## Problem statement
The records below are to be duplicated exactly as they appear.

(Entries taken from a collection)
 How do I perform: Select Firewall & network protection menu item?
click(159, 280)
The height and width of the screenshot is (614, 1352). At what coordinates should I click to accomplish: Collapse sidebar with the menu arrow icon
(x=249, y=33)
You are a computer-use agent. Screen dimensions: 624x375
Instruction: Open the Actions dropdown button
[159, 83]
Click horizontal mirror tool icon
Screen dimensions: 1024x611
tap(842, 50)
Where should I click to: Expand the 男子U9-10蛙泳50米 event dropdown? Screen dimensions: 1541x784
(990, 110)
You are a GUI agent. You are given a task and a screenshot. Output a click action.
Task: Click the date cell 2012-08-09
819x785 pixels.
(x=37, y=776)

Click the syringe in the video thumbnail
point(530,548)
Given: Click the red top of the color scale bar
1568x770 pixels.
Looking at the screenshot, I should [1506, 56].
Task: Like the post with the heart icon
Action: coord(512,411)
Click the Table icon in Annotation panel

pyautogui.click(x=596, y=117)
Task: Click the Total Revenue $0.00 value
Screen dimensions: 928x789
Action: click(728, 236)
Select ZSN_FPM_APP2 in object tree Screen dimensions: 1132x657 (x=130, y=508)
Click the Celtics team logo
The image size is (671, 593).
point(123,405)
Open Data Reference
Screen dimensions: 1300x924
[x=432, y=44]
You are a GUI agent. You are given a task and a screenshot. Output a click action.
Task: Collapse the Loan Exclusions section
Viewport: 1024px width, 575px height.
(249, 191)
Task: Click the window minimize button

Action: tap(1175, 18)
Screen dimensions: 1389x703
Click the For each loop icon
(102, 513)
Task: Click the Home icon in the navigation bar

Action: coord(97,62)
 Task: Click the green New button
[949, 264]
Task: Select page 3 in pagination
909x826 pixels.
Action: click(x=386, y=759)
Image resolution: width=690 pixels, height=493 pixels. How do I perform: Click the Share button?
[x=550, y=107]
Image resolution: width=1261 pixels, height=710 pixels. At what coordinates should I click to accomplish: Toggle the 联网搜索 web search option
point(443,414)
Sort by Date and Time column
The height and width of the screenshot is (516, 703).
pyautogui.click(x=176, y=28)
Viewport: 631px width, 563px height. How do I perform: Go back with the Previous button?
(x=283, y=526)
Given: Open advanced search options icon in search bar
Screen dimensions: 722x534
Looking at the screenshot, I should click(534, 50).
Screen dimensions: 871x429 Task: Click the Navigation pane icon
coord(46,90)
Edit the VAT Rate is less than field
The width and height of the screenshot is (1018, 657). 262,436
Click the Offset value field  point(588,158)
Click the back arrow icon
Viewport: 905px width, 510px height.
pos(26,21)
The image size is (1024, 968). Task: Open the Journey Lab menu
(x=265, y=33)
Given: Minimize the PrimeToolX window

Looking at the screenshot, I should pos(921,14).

## Output for this task
 How do I perform: Select Firewall & network protection menu item?
click(159, 280)
The height and width of the screenshot is (614, 1352). At what coordinates should I click to accomplish: Collapse sidebar with the menu arrow icon
(x=249, y=33)
You are a computer-use agent. Screen dimensions: 624x375
Instruction: Open the Actions dropdown button
[159, 83]
Click horizontal mirror tool icon
Screen dimensions: 1024x611
tap(842, 50)
Where should I click to: Expand the 男子U9-10蛙泳50米 event dropdown? Screen dimensions: 1541x784
(990, 110)
You are a GUI agent. You are given a task and a screenshot. Output a click action.
Task: Click the date cell 2012-08-09
819x785 pixels.
(x=37, y=776)

Click the syringe in the video thumbnail
point(530,548)
Given: Click the red top of the color scale bar
1568x770 pixels.
Looking at the screenshot, I should [1506, 56].
Task: Like the post with the heart icon
Action: coord(512,411)
Click the Table icon in Annotation panel

pyautogui.click(x=596, y=117)
Task: Click the Total Revenue $0.00 value
Screen dimensions: 928x789
Action: click(728, 236)
Select ZSN_FPM_APP2 in object tree Screen dimensions: 1132x657 (x=130, y=508)
Click the Celtics team logo
The image size is (671, 593).
point(123,405)
Open Data Reference
Screen dimensions: 1300x924
[x=432, y=44]
You are a GUI agent. You are given a task and a screenshot. Output a click action.
Task: Collapse the Loan Exclusions section
Viewport: 1024px width, 575px height.
(249, 191)
Task: Click the window minimize button

Action: tap(1175, 18)
Screen dimensions: 1389x703
Click the For each loop icon
(102, 513)
Task: Click the Home icon in the navigation bar

Action: coord(97,62)
 Task: Click the green New button
[949, 264]
Task: Select page 3 in pagination
909x826 pixels.
Action: click(x=386, y=759)
Image resolution: width=690 pixels, height=493 pixels. How do I perform: Click the Share button?
[x=550, y=107]
Image resolution: width=1261 pixels, height=710 pixels. At what coordinates should I click to accomplish: Toggle the 联网搜索 web search option
point(443,414)
Sort by Date and Time column
The height and width of the screenshot is (516, 703).
pyautogui.click(x=176, y=28)
Viewport: 631px width, 563px height. How do I perform: Go back with the Previous button?
(x=283, y=526)
Given: Open advanced search options icon in search bar
Screen dimensions: 722x534
Looking at the screenshot, I should click(534, 50).
Screen dimensions: 871x429 Task: Click the Navigation pane icon
coord(46,90)
Edit the VAT Rate is less than field
The width and height of the screenshot is (1018, 657). 262,436
Click the Offset value field  point(588,158)
Click the back arrow icon
Viewport: 905px width, 510px height.
pos(26,21)
The image size is (1024, 968). Task: Open the Journey Lab menu
(x=265, y=33)
Given: Minimize the PrimeToolX window

Looking at the screenshot, I should pos(921,14).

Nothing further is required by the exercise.